Inside Our Awakening Universe

John F. Haught

Scientists now know that the universe is a story still unfolding. Geology, biology, cosmology, and other sciences have demonstrated that our Big Bang universe is almost 14 billion years old.  Very recently, as the story goes, on planet Earth in the Milky Way galaxy a new species of organisms endowed with conscious self-awareness, ethical aspiration, and an insatiable restlessness for more being has entered into the narrative.

New scientific awareness of the long cosmic preamble to this arrival has inspired attempts recently to connect the relatively short span of our own existence to the longer epic of the universe. These efforts, known as Big History, try to tell the story of everything that has taken place in the past, including what was going on in the universe long before Homo sapiens arrived.

Big History scholars locate—and deflate—the human story by placing it against the backdrop of the universe’s newly discovered spatial and temporal immensity. This is a useful point of view, but not the only one. The universe, after all, includes subjects, hidden centers of experience whose significance cannot be measured by science or captured by purely historical reporting. What is needed, then, is a narrative that tells the whole cosmic story, inside as well as outside.

Startlingly absent from Big History so far is a sense of how religion fits into the story. We cannot understand what is really going on in the universe apart from a careful examination of what goes on in the dramatic interior striving of life that reaches the summit of its intensity in humanity’s spiritual adventures.

From this point of view, the cosmos is an epic of gradual awakening. The story of the universe is no less about emerging subjectivity than about the movement of atoms, molecules, cells, and social groups. From the start, the cosmic story has carried with it, at least faintly, a scientifically inaccessible lining of  “insideness.”  As far as we can tell, subjectivity burns most feverishly in humans, but it has been awakening more quietly in the story of life and implicitly—as recent astrophysics implies—throughout the whole cosmic journey—for billions of years prior to our own recent arrival. The cool detachment of science and scientific history, however, never feels fully the heat of inner experience and the dramatic quality of its emergence.

In the case of humans, the emergence of subjectivity has become palpably manifest in our many passions, our sense of freedom, ethical aspiration, and aesthetic sensitivity—but especially in our religious longing for meaning and lasting significance. So the arrival of religious subjectivity is just as much a part of the cosmic story as is the formation of atoms and galaxies.

With the relatively recent arrival of distinctly religious experience in cosmic history, the universe is now awakening to horizons previously unknown. From the perspective of physics the cosmos may look like a process of heat exchanges and energy transformations, but if we look deep inside we shall see also that the universe has given rise, at least on Earth, to beings eager to understand where they came from, where they are going, and what they should be doing with their lives. This adventurous quest, made most explicit in our religious traditions, may seem at times like a longing to escape from the cosmos.  From the perspective of a thicker and deeper big history, however, religion is part of a long cosmic awakening now concentrated in communities of subjects anticipating a “rightness” that is still out of range.

Our terrestrial religious traditions are not all saying the same thing, of course, but even with their countless differences, they have common interests and dispositions worth highlighting. They all assume, for example, the existence of an interior life and of the need to undergo awakening and transformation. They nourish a sense of obligation, and they all idealize “rightness.” That is, they reach out prayerfully toward an infinite meaning, truth, goodness, and beauty that they call by many different names.  They all speak symbolically about evil, perishing, purpose, everlastingness, happiness, and transcendence.

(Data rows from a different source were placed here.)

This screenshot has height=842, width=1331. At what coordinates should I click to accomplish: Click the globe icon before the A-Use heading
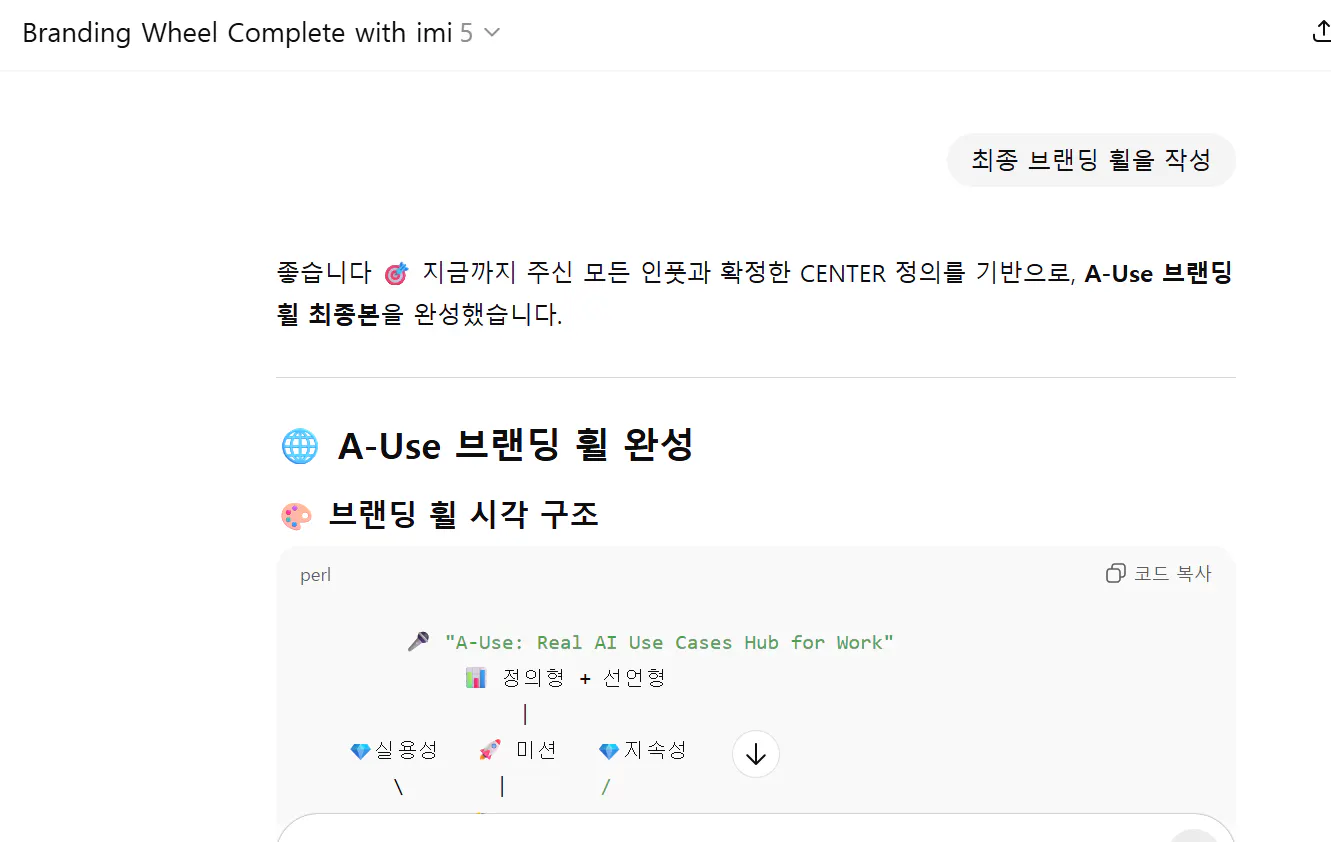[x=297, y=445]

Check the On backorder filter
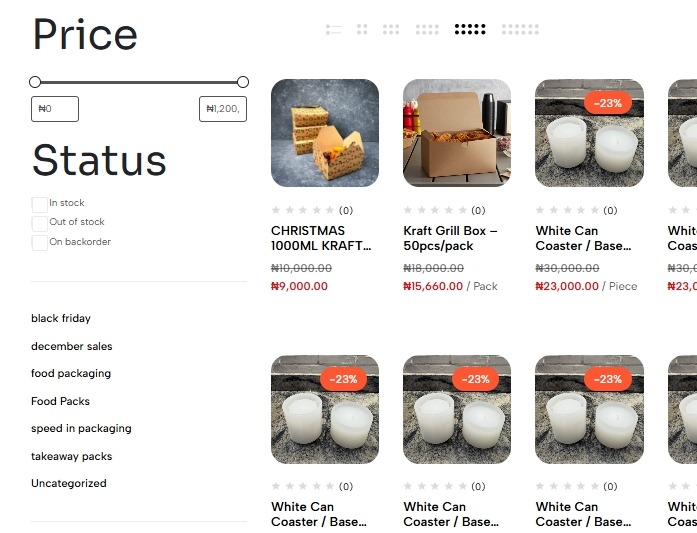click(x=40, y=243)
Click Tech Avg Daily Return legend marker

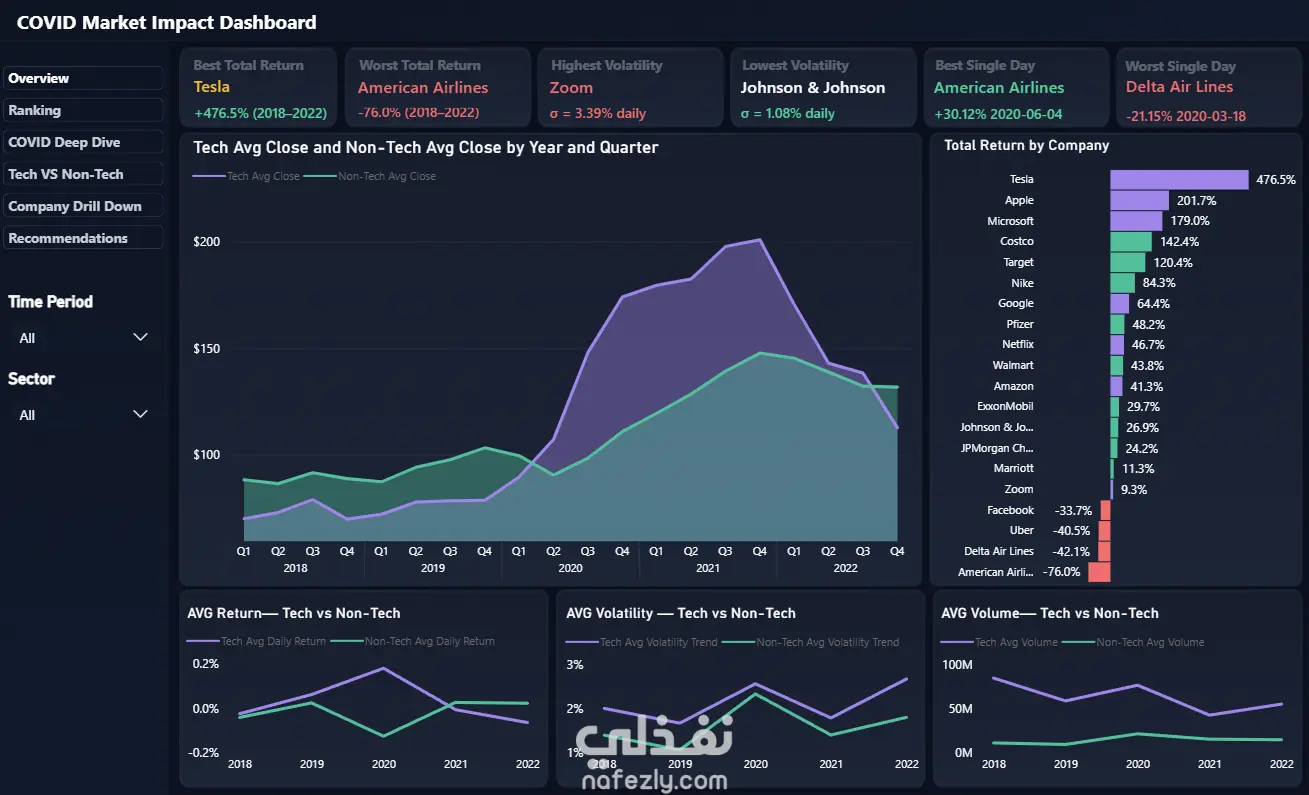[x=203, y=641]
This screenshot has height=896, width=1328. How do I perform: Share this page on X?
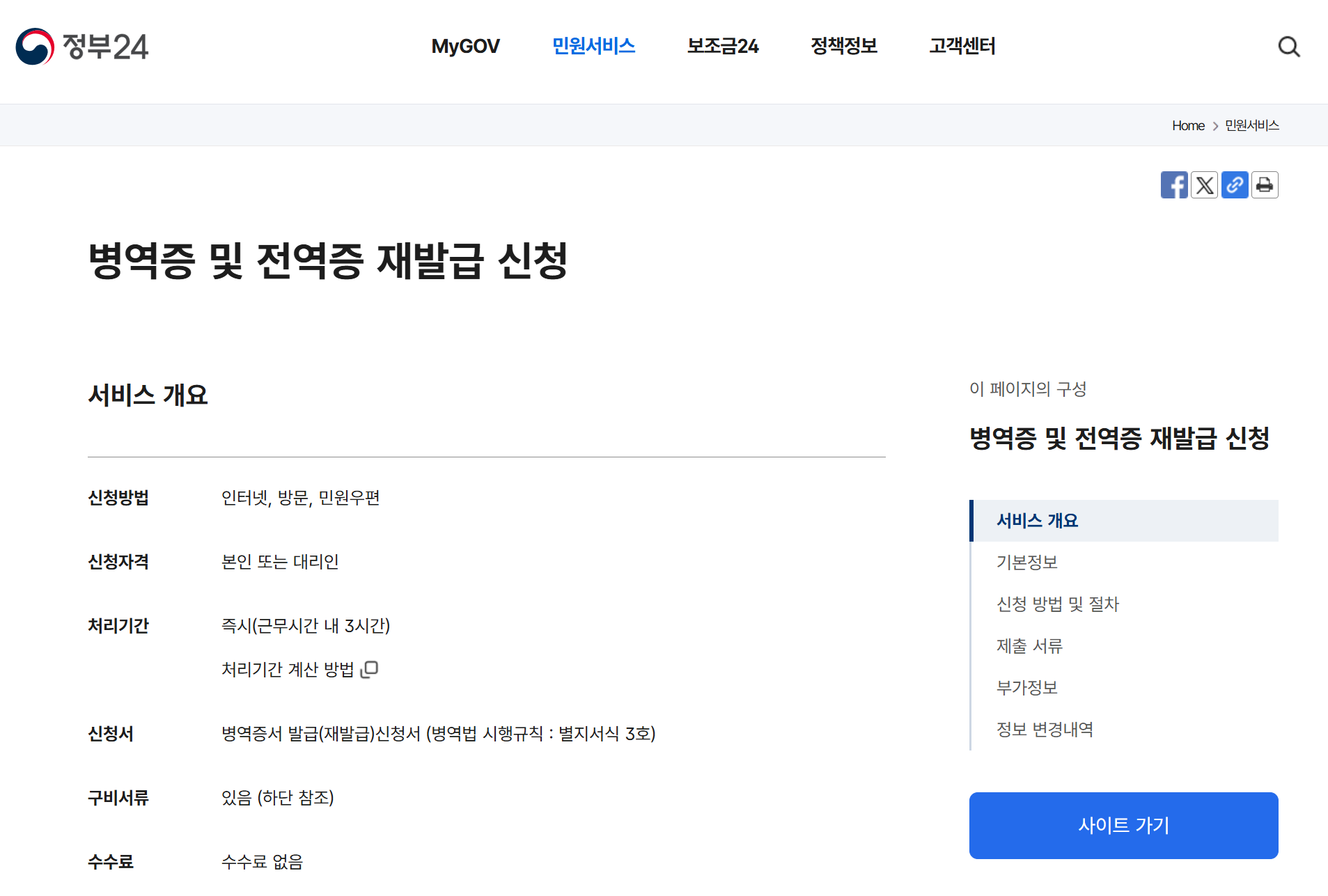1205,184
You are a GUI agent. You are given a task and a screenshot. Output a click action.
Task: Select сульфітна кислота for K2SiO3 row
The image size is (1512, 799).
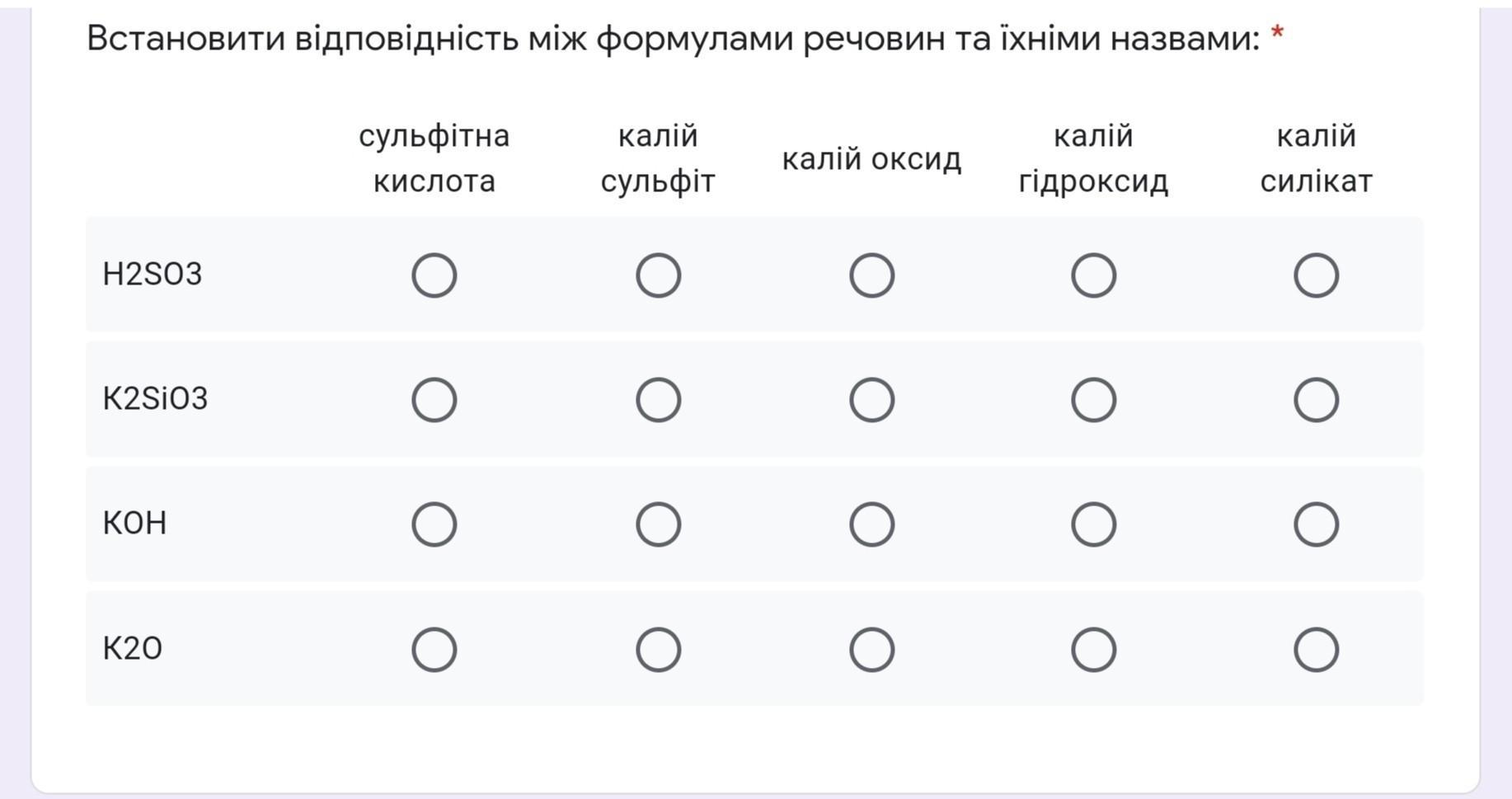pos(434,400)
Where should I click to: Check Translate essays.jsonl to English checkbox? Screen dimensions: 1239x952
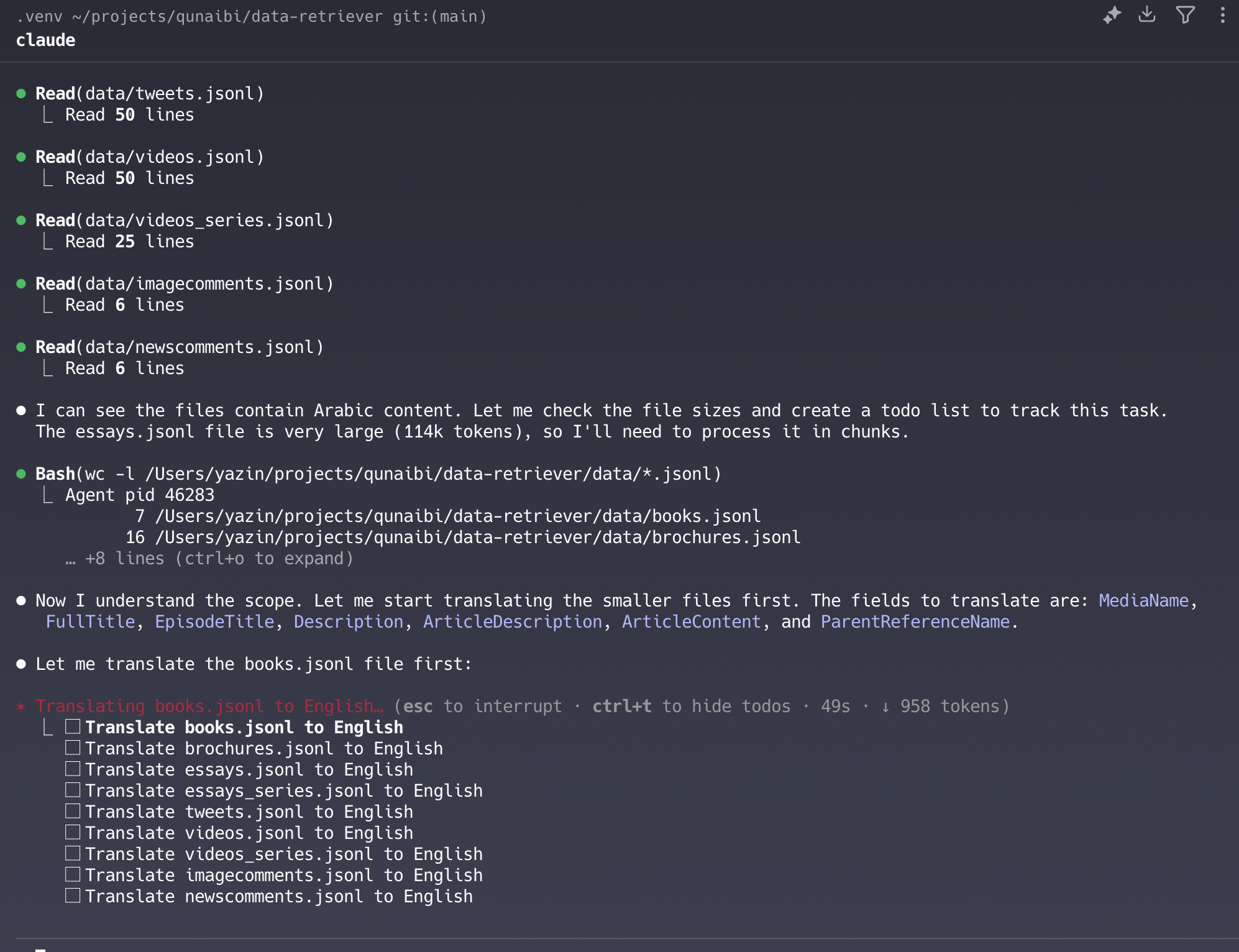(x=73, y=769)
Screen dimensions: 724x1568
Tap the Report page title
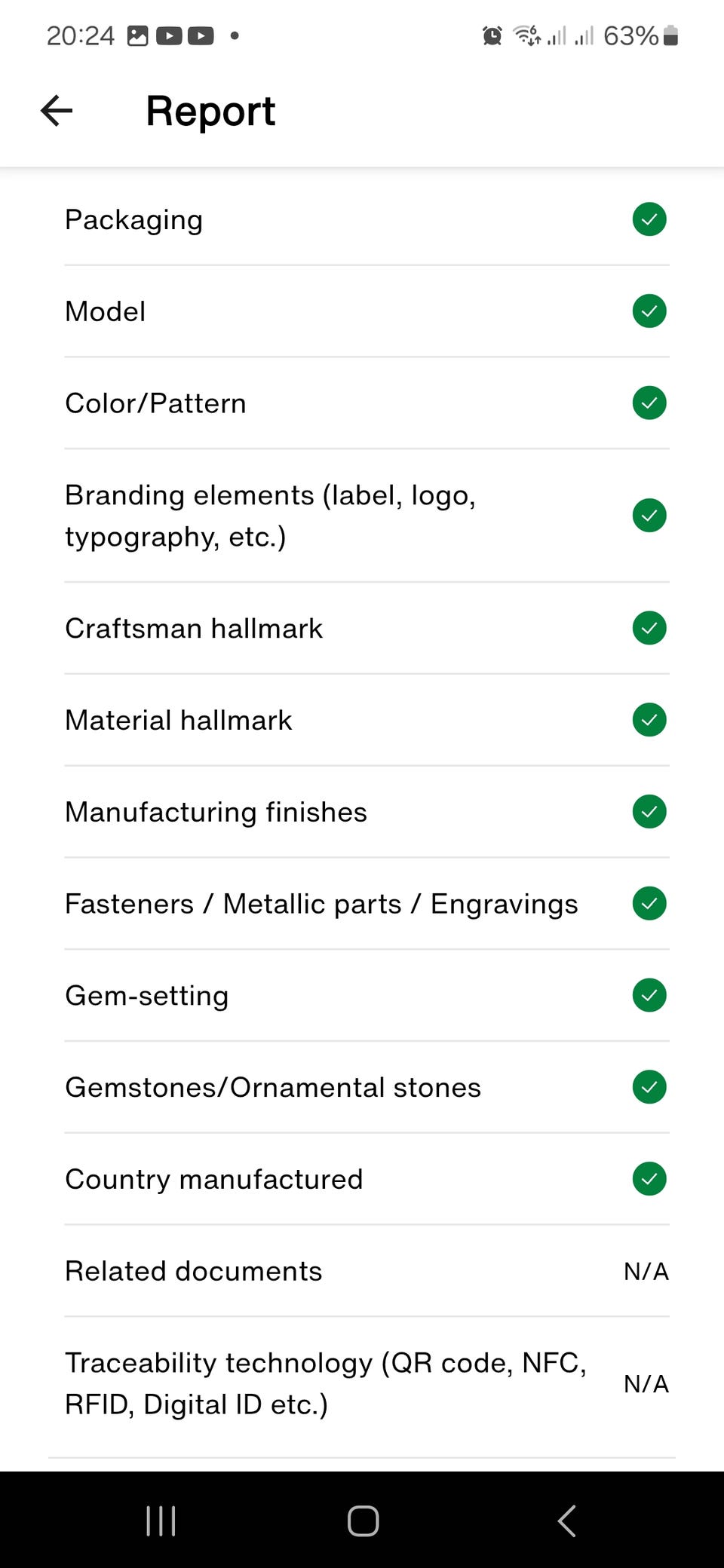(x=210, y=111)
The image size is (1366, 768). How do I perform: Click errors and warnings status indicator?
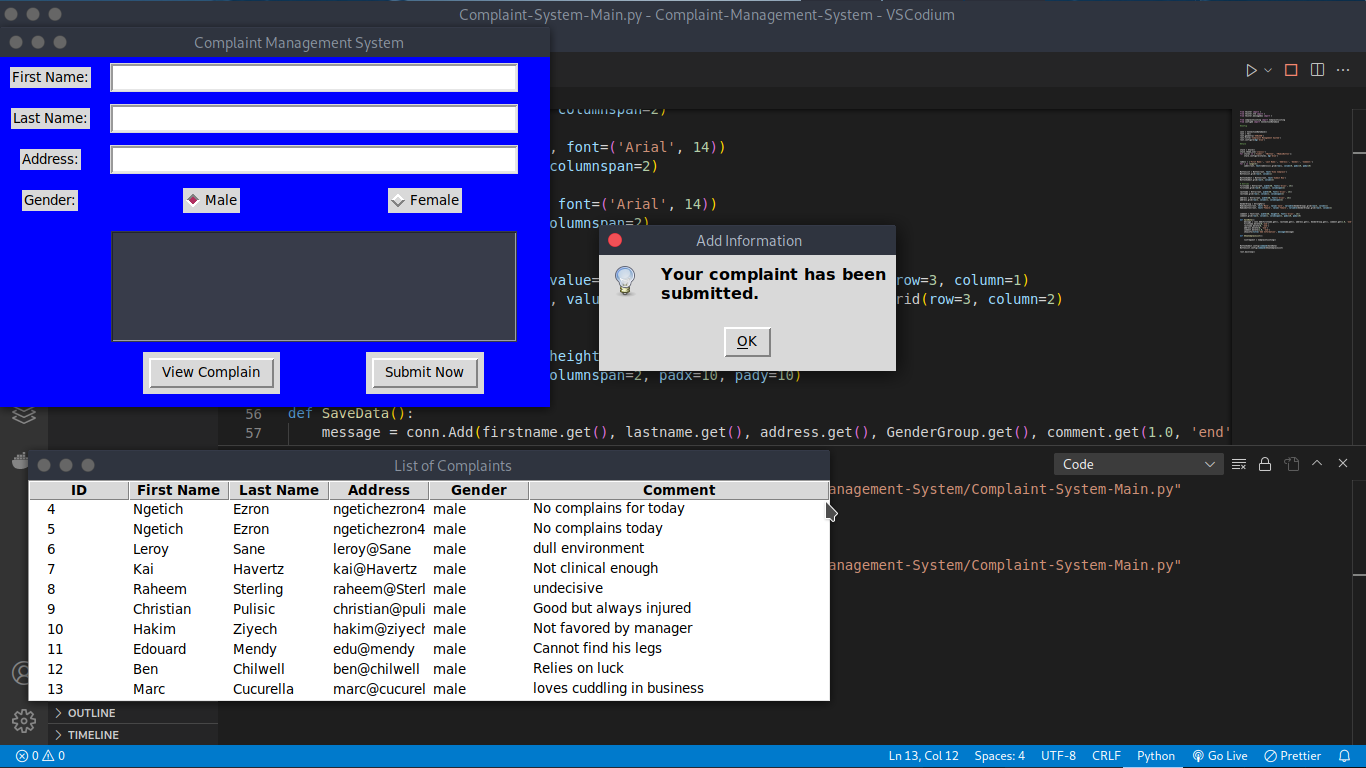pyautogui.click(x=40, y=756)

Only against the backdrop of these constants do the variables among religious tradition show up at all. 

By situating the common attributes of terrestrial religion inside a universe that is still in the process of awakening, we can come to see all of them—and the universe itself—in a whole new light. By looking at religion from the point of view of cosmology, and at the cosmos from the point of view of its recent religious awakening, we also develop a new understanding of the relationship between science and faith.


John F. Haught is distinguished research professor, Georgetown University. He is author of twenty previous books, many of which deal with questions on the relationship between religion and natural sciences.